Les mots
«Aujourd’hui comme hier, un même ciel illumine le paysage où je m’invente. Peu importe où je regarde, sa lourdeur de plomb est trop intense pour être oubliée; dans son manteau gris se cache la tombe d’un homme. Dernière journée à Madrid. Mes sens s’étirent à force de respirer sous ce ciel visible dans des chambres mortes. Je me demande pourquoi hurle ce ciel qui se reflète dans mes rétines. Toujours. Sa voix grise voile mon regard, le déforme, m’éblouit. Je la voix dans d’autres yeux. Même mes amis n’échappent pas à l’influence de ce ciel qui envahit le paysage où je m’invente. Mes yeux sont les témoins muets de nos souffrances sous ce ciel. Mes propres peurs me reviennent de cet horizon. La panique n’a aucun mal à prendre le dessus, où que ce soit. Je n’ai jamais trouvé le moyen de la contrôler, pas sous ce ciel qui exige un acte de foi dans ce que je vois. Je pense à voix haute. Voilà comment ma peur s’approprie son propre moment d’éternité.
Un jour, un homme qui lisait dans les lignes de ma main y a vu l’abysse de mes émotions. Il disait que je pourrais être heureux. Je me demande comment ce serait possible alors que je suis éternellement insatisfait. De plus, il prétendait pouvoir me guérir… de quoi?… De l’espoir qui me fait défaut? Pas de guérison possible sous ce ciel. Blasphèmes de regret. Voix de l’absence. Mon propre visage. Symptômes de démence. Aujourd’hui comme hier, la mort écrit mon nom dans ce même ciel qui surplombe ce paysage où je m’invente.»
Alberto García-Alix
Alberto García-Alix admet vivre dans un chaos constant. Il conçoit la création comme des montagnes russes. Tout comme ses idées apparaissent soudain pour inonder son cerveau, il en va de même de ses souvenirs, comme s’ils entraient sans frapper et envahissaient son espace. Alberto, une âme de voyageur au long cours, navigue à la barre d’un bateau lancé sur le vaste fleuve de ses souvenirs, les laissant alors emporter par le courant qui les mènera vers la mer et au-delà, jusqu’à l’inatteignable horizon. Les paysages d’Alberto sont autant de témoins d’un infini, un endroit où se perdre et, dans le même temps, le lieu où évoquer un passé qui ne cesse de grandir, comme une balle poussée par un scarabée. Tel Sisyphe, García-Alix traîne sa propre balle tout au long de sa vie, vers une fin qui redevient le présent. Encore et toujours.

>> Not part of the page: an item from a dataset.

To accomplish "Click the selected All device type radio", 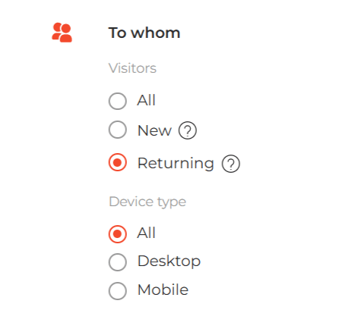I will [118, 234].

Alberto évolue dans un espace-temps instable ou, comme il le qualifierait lui-même, mystérieux. La photographie constitue pour sa part une tentative – évidemment vouée à l’échec – de dompter le temps. García-Alix transforme cette frustration en véritable obsession; submergé par ce mystère, il fait face à ses propres peurs. Des peurs mises à nu dans ses paysages.

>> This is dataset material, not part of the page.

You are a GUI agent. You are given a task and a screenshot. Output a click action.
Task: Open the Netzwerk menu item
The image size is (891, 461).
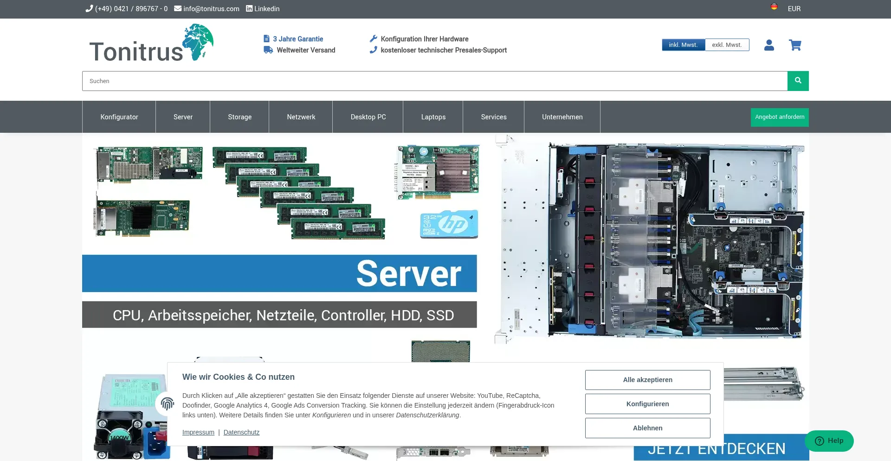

Un jour que je l’accompagnais par les rues de Buenos Aires, Alberto ne cessait de regarder le ciel constellé de sommets d’immeubles inaccessibles, comme autant de moulins à vent qu’il aurait à combattre. Alors que je lui demandais ce qui lui faisait choisir tel immeuble plutôt que tel autre, il me répondit: «Je regarde dans le viseur et quand ce que je vois m’effraie, je déclenche.» Pour Alberto, cette peur provoque l’indispensable tension, comme l’arc que l’on bande avant d’envoyer la flèche au cœur de la cible. Il cherche la même tension lorsqu’il réalise un portrait. Il tend la corde jusqu’au point de rupture, puis il tire. Parfois, la corde se rompt et tout est à recommencer. Bander l’arc, tel un Ulysse contemporain.

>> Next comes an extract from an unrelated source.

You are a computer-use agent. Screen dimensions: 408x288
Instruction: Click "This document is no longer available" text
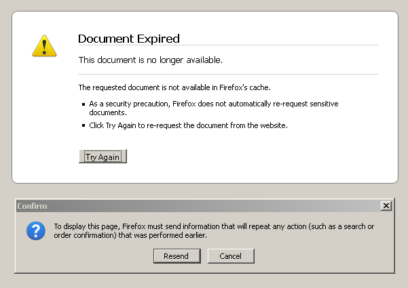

Cette exposition constitue une partie de l’Odyssée d’Alberto. Elle recrée une épopée personnelle : un univers mythologique infesté de personnages intrigants et de lieux qui semblent lointains. On pense alors à ces voyages et à ces épreuves qu’il faudra passer avant d’atteindre la destination finale. Ici encore, comme un marin cherchant le port, Alberto navigue sur des eaux agitées et sur les vagues de la mémoire, tentant vainement de se maintenir sur les crêtes qui lui permettraient d’apercevoir la terre qu’il n’atteindra jamais. Rien que des vagues, aussi loin qu’il puisse voir. En photographe, il a accepté son destin: scruter l’horizon, à jamais.